◆ GIVEN INSTRUCTION ◆
Render the record lines from the line containing "Select digit 8 in the filter row" through the line containing "pyautogui.click(x=1130, y=112)", both included, as a numbered list. Skip blank lines and omit the pictures.

◆ INPUT DATA ◆
** START **
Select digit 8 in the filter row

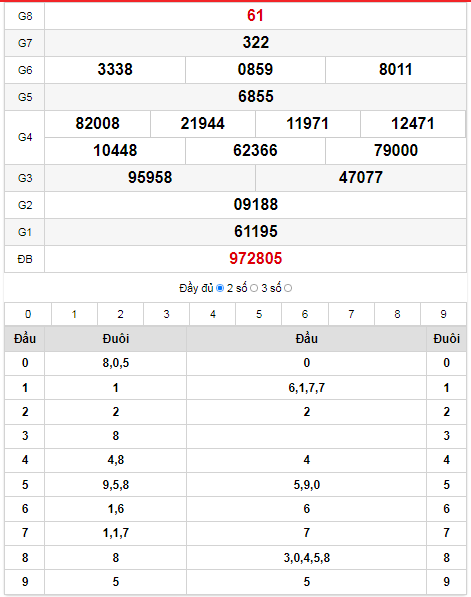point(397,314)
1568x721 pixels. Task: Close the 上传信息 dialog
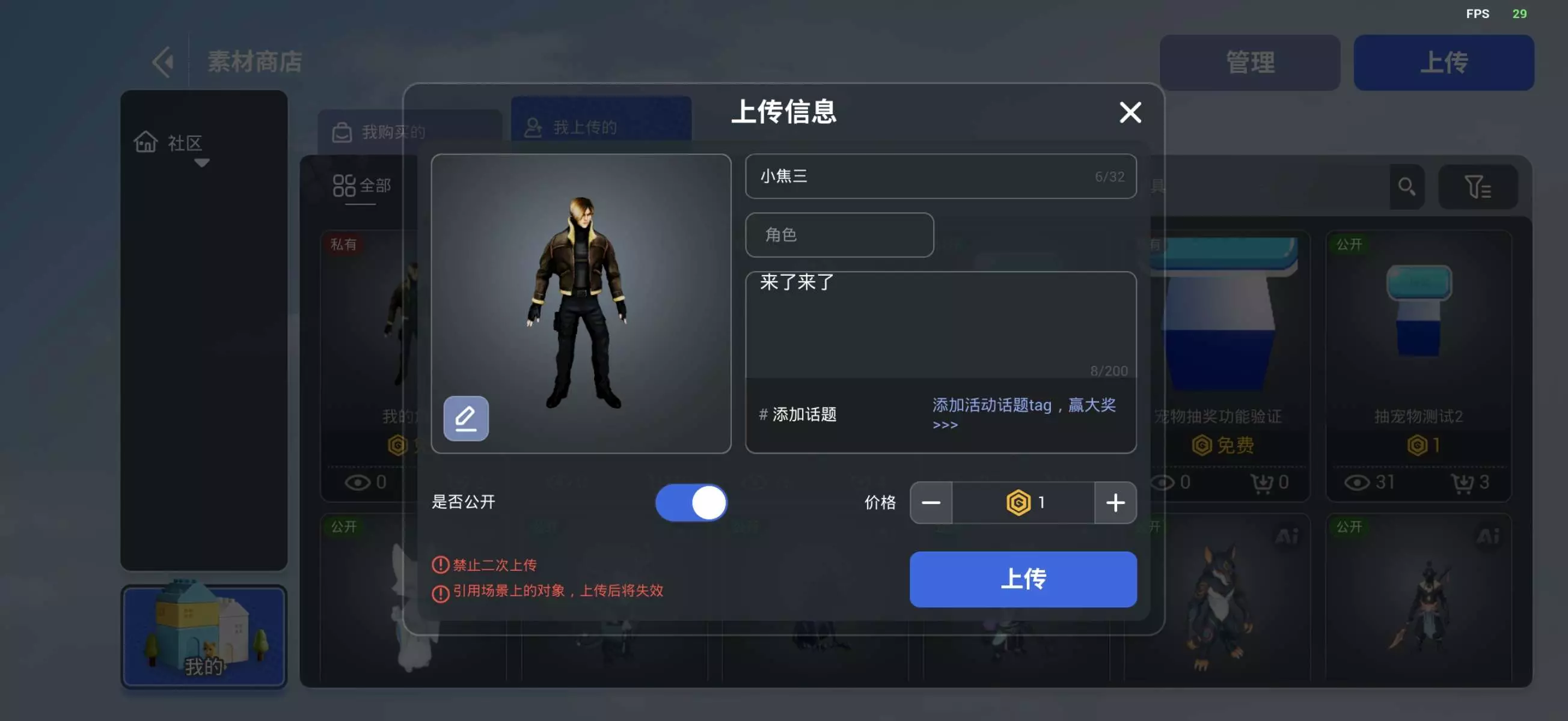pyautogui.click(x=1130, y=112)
** END **
** START **
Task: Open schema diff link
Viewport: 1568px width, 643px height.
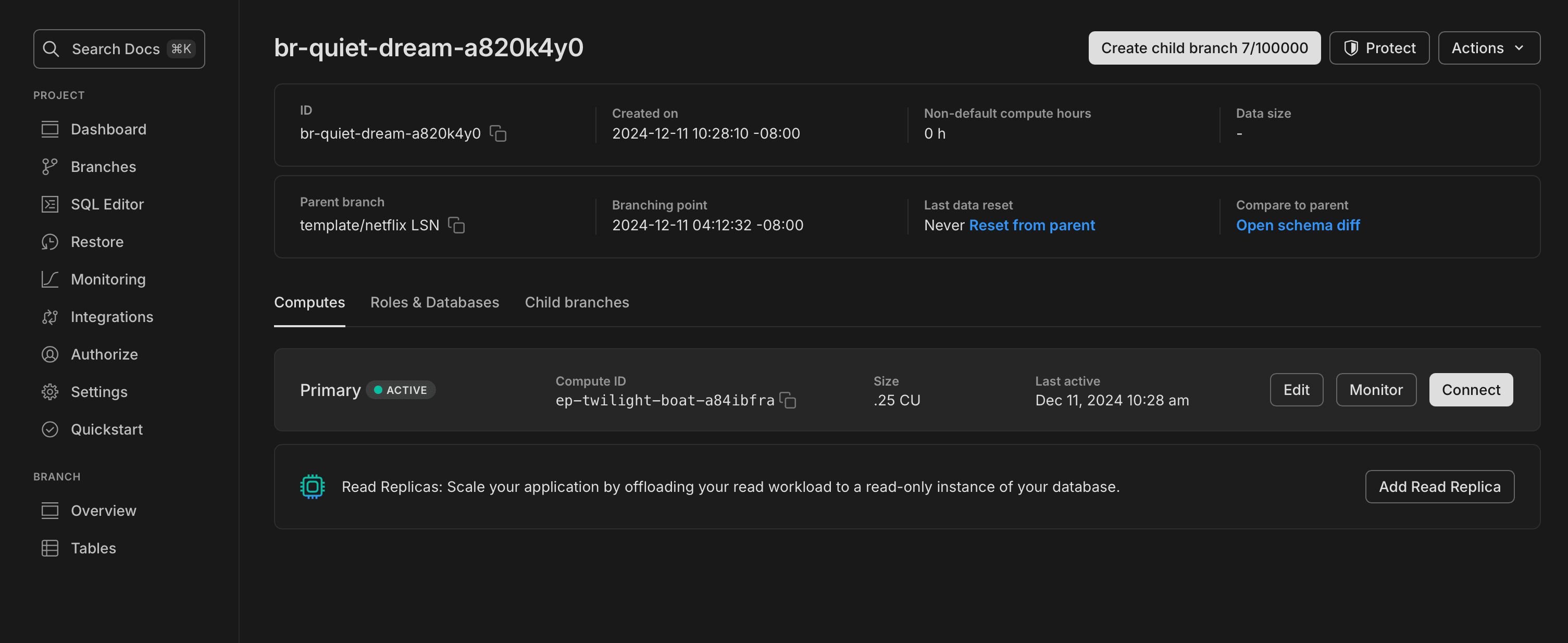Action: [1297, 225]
** END **
◆ WRITTEN RESPONSE ◆
1. Select digit 8 in the filter row
2. point(397,314)
3. 1568x721 pixels. Task: Close the 上传信息 dialog
4. pyautogui.click(x=1130, y=112)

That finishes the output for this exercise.